Excerpted passage:
By Benjamin Joe
The program is called the BTOP Express – Better Technology, Onsite and Personal. It provides general computer training throughout the NIOGA Library System. At a recent Town Board meeting in Wheatfield, Sara Taylor, a BTOP e-mobile trainer, spoke to Supervisor Don MacSwan and councilmen regarding bringing the program to the residents, despite the town’s lack of a library.
She asked for a room to teach in and a point of contact to schedule more digital literary classes. MacSwan recommended the Community Center at 2790 Church Road and Mike Ranalli, recreation director, as a point of contact.
“NIOGA hadn’t had a program like this, ever,” Taylor said later. “I have 10 laptops and I call it a traveling circus, affectionately. (It’s a) traveling mobile lab and people can set up a request for it (to visit) through BTOP. Usually it’s through libraries, but it can be other entities like the Niagara-Wheatfield’s continued education (program) or the Town Hall. I’ve been doing classes at the North Tonawanda Library and all of our libraries through the Niagara, Orleans and Genesee counties now for about nine years.”
The mission of BTOP Express is to provide vulnerable populations within the NIOGA Library System service area with free broadband access, using state of the art technology to increase individuals’ knowledge of employment requirements and resources and improve their computer skills through onsite, personal training.
“The classes have been ongoing since 2011,” Taylor said to the board. “Because I’m one person for three counties, we usually end up twice a month. So, up to four classes. The classes are about two hours, apiece. That can be modified and there would be up to four classes a month. So, two on one day, two on another day. I work Saturdays, as well.”
The programs BTOP Express offers include instructional classes, as well as workshops to bring residents “up to speed” according to a brochure provided by Taylor. BTOP also works with job fairs, festivals and community events. It hosts free workshops throughout Niagara, Orleans and Genesee counties.
“We started in 2011,” Taylor said. “I was originally hired with a grant from the ARRA (American Recovery and Reinvestment ACT) funds from 2009. It was a federal grant that went to states, and the NIOGA Library System applied for it and they got the grant. We got the equipment, the mobile lab and myself to teach.”
In total, the program has served over 8,000 patrons.

Instructions:
• A. For each statement below, say whether it agrees with the BTOP Express article above, answering yes or no and quoting the deciding words of the article: (i) Each class lasts about two hours. (ii) MacSwan named Sara Taylor as the point of contact for the Community Center. (iii) The program has served fewer than 5,000 patrons.
• B. Please carry the BTOP Express article above forward from its final sentence, keeping to its subject and tone.

Excerpts from a dataset:
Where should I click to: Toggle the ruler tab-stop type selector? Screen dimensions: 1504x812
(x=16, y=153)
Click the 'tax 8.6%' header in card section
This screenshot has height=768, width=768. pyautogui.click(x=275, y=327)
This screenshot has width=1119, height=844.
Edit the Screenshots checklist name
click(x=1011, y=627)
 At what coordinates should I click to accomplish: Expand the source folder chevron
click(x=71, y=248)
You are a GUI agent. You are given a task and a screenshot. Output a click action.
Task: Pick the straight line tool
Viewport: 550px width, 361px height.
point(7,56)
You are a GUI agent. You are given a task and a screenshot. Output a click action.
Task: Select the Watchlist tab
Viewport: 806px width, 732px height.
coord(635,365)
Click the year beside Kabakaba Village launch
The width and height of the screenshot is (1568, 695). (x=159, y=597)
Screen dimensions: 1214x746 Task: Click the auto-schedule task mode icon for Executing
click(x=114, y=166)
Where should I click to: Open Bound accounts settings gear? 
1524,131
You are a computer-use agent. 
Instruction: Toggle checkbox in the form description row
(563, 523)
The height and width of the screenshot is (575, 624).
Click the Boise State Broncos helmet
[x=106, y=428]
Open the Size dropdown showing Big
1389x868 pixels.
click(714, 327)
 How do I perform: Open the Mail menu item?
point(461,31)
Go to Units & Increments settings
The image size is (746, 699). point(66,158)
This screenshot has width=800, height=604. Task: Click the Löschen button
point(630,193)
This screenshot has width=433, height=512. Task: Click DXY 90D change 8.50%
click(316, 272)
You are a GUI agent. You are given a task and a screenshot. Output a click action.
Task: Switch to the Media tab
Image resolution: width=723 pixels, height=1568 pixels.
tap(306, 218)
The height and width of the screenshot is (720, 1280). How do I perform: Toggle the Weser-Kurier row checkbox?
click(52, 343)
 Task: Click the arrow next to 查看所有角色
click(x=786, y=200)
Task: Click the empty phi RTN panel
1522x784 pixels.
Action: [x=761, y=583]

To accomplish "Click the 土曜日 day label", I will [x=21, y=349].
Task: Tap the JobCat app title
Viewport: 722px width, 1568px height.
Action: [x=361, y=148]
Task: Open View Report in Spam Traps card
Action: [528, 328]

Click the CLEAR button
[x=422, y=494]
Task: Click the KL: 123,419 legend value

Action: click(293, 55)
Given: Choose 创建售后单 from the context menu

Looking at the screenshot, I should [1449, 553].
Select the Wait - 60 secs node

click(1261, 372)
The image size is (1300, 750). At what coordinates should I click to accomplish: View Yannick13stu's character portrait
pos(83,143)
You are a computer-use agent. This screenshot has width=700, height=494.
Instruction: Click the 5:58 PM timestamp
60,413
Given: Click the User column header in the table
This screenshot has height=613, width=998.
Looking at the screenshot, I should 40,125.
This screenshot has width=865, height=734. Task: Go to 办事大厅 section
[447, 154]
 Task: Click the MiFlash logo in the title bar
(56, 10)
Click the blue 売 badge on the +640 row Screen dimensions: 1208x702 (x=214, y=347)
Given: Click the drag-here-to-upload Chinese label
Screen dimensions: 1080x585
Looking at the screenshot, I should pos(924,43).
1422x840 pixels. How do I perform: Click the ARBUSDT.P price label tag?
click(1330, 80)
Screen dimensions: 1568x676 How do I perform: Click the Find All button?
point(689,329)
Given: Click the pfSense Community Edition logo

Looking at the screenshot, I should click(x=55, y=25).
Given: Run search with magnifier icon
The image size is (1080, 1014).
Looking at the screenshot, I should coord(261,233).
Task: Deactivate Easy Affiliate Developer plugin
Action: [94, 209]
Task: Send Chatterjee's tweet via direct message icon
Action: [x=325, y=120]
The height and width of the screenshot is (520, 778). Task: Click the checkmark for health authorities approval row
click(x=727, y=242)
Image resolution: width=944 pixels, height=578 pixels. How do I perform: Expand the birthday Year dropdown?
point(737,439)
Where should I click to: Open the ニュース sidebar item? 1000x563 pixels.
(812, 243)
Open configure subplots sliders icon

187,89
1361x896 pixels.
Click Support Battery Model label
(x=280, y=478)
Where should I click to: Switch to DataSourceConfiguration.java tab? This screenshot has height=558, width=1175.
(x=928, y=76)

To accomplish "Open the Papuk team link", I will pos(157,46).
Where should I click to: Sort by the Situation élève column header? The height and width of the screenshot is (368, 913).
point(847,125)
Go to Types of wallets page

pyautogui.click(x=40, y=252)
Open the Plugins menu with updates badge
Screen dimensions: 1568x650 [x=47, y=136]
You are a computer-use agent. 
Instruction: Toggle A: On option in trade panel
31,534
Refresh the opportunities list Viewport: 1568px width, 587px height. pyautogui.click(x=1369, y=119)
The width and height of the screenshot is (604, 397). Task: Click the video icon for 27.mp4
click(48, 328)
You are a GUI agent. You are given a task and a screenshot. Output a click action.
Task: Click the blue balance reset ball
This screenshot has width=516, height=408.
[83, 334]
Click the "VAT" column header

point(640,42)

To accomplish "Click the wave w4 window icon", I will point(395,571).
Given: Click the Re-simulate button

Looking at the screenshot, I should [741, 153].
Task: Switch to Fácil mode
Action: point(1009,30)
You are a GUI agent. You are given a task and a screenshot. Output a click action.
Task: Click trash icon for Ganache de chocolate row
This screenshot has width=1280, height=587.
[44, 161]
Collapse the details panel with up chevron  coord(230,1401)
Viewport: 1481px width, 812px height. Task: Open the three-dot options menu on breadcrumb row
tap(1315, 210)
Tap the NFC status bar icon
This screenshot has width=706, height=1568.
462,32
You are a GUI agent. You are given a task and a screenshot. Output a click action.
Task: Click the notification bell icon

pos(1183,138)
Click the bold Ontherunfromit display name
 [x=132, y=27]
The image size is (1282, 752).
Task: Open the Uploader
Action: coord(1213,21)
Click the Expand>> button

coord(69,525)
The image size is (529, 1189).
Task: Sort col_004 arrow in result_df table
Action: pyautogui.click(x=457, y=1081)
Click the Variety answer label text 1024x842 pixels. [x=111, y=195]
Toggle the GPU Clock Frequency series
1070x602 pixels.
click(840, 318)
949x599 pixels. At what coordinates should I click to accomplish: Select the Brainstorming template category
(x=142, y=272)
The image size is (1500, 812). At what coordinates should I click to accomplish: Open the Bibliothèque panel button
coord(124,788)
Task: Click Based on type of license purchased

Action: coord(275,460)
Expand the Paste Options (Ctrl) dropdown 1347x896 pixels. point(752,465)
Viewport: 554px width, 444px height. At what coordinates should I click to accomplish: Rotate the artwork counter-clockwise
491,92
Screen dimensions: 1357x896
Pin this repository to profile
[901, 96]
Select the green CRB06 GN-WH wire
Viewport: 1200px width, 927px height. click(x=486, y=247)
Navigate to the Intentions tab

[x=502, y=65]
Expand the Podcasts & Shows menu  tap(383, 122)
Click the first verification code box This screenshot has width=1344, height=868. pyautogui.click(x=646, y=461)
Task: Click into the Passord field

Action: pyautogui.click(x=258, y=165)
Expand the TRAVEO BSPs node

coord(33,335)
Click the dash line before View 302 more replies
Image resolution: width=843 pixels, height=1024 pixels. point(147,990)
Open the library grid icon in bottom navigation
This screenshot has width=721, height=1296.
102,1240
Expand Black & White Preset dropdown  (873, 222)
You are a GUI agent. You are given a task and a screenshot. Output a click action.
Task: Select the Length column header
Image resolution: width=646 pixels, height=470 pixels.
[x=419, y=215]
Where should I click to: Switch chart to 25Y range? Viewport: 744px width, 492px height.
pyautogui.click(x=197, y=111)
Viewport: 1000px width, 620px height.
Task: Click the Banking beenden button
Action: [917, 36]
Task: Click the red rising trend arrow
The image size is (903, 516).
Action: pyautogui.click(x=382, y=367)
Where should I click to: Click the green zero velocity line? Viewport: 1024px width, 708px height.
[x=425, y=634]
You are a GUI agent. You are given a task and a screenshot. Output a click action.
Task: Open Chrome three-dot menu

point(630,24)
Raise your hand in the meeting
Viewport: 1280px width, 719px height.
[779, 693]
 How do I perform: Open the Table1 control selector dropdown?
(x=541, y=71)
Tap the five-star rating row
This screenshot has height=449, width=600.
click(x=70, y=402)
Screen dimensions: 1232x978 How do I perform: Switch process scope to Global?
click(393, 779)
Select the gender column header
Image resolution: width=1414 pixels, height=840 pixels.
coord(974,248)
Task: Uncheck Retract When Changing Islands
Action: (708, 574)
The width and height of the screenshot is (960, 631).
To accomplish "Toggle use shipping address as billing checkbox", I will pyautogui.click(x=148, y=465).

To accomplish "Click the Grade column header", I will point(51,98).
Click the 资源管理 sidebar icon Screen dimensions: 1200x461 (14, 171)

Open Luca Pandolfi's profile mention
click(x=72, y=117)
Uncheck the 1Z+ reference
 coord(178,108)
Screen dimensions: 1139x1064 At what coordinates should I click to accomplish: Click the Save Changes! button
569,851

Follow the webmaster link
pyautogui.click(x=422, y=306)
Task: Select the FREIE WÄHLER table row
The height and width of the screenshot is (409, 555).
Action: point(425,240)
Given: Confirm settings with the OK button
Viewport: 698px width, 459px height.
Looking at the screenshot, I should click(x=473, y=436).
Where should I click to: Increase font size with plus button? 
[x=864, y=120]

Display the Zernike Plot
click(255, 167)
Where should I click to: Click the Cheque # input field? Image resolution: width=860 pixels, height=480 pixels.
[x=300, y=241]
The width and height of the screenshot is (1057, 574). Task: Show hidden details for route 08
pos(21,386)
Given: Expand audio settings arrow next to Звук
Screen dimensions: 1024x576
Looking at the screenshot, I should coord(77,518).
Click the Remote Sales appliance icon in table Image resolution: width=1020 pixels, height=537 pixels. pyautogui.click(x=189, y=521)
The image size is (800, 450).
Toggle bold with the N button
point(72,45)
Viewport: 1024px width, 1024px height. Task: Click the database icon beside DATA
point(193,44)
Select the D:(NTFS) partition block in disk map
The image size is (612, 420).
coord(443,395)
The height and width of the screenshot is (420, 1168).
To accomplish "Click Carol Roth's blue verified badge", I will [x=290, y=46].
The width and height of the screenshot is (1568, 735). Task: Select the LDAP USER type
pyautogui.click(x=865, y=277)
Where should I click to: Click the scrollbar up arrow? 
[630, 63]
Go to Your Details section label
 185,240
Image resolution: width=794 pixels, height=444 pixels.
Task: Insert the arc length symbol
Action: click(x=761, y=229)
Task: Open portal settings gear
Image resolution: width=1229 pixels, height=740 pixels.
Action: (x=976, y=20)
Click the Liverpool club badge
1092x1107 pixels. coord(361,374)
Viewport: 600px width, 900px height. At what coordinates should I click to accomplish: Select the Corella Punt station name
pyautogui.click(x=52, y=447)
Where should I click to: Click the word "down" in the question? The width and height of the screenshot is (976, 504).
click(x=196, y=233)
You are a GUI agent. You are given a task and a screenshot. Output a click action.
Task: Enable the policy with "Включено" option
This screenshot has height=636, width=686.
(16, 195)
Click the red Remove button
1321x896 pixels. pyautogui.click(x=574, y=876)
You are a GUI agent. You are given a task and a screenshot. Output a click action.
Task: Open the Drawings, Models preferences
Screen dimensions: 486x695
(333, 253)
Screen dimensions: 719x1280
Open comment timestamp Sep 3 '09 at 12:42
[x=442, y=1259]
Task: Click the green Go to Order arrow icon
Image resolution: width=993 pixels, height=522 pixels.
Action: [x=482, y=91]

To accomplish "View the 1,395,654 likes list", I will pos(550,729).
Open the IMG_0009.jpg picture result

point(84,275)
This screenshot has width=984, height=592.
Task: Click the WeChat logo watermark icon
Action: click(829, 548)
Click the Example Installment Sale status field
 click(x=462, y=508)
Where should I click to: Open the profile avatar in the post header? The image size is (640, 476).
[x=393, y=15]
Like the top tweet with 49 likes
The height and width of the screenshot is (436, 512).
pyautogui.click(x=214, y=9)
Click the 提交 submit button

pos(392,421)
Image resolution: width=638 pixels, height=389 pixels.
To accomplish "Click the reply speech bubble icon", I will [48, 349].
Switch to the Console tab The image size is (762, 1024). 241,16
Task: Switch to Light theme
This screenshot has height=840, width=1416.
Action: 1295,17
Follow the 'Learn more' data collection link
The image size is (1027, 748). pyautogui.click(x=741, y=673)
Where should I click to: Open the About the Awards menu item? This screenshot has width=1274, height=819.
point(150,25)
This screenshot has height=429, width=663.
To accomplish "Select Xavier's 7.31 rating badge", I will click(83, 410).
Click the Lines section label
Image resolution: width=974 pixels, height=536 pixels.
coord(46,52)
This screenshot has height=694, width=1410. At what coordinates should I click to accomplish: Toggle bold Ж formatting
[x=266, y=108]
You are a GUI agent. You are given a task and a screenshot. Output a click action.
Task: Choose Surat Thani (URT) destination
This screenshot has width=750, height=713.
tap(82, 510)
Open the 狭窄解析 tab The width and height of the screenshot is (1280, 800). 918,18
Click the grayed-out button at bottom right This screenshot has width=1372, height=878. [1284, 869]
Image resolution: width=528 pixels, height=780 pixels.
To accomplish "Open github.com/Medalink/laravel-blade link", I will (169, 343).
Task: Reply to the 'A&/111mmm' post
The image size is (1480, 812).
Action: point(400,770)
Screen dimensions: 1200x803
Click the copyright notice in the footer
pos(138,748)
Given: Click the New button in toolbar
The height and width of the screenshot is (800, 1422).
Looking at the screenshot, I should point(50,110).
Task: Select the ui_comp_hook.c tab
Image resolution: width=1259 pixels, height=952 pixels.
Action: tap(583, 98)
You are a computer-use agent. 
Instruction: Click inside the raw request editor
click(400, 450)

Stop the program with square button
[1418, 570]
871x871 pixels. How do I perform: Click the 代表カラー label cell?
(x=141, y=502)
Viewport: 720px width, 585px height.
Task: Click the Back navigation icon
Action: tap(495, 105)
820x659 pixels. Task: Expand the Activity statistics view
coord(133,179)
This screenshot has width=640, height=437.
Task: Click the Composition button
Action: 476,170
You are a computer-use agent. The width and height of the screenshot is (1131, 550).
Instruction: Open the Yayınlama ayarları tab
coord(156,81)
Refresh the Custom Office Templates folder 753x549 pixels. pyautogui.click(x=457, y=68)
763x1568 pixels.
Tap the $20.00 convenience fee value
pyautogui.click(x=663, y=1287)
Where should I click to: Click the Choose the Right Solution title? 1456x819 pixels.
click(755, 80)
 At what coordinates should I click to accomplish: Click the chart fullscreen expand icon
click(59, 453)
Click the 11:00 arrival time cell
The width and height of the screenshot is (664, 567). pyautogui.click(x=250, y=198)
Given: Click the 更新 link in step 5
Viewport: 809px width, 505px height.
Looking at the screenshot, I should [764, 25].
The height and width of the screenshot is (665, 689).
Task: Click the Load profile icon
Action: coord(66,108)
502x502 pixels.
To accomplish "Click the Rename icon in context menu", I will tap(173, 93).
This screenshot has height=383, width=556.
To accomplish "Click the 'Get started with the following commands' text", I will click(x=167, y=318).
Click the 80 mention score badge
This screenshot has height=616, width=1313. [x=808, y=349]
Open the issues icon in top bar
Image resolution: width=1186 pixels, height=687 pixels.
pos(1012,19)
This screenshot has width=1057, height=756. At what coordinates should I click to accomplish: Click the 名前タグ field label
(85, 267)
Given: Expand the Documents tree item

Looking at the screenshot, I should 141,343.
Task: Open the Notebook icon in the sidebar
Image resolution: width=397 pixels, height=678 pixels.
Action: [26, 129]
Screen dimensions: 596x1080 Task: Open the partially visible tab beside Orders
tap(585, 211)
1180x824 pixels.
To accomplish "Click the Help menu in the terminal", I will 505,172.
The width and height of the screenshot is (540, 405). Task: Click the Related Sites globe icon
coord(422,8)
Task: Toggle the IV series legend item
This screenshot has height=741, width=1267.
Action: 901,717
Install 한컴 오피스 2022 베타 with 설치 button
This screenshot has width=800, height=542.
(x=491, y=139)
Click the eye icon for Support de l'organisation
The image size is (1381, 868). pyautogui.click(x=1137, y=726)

Exercise responses:
• A.
(i) Yes: "The classes are about two hours, apiece."
(ii) No: "MacSwan recommended the Community Center at 2790 Church Road and Mike Ranalli, recreation director, as a point of contact."
(iii) No: "In total, the program has served over 8,000 patrons."

• B.
“I work for the NIOGA Library System, so the system supports all of our member libraries,” Taylor explained. “There’s 21 different libraries through the three counties and then including the LaSalle branch, that’s 22 different libraries. (It’s also) for the workforce development sites … there’s one in Albany and there’s one in Batavia that I’ve been teaching at.”
“People who want to update or learn, especially, Microsoft Word and Microsoft Excel, if you do any word processing or spreadsheets programs. Those are the number one and two skills for people who are looking for jobs.”
“It’s open to anyone who wants to come,” she continued. “You don’t have to have a card, you don’t have to belong to the system. If you hear about it and you want to step in, come on in.”
The brochure reads, “NIOGA is one of five e-mobile computing training units with high speed broadband services being deployed in rural locations and underserved communities.
“The e-mobile and public access computer centers will provide online access to job search resources, as well as federal, state and local e-government resources.”
Taylor said the first places she usually approaches are the libraries, but she also goes to workforce development sites and senior centers.
“Wheatfield doesn’t have a library itself, but they are a large municipality,” she said. “We’d like to extend our service and let the residents know that the libraries are out there. When I talked to our executive director, Tom Bindeman, he said to do this for outreach and see if you can talk to the board and see what you can get drum up in the Town of Wheatfield, rather than just going to either Sanborn or to North Tonawanda. I made a few calls. I talked to the town clerk; I talked to a few other people. Wrote a letter and then I got invited to speak to the board.”
Taylor said she’s looking for administrators to book her and her e-mobile experience for “their people.”
Knowing that a group of people is coming is a big help.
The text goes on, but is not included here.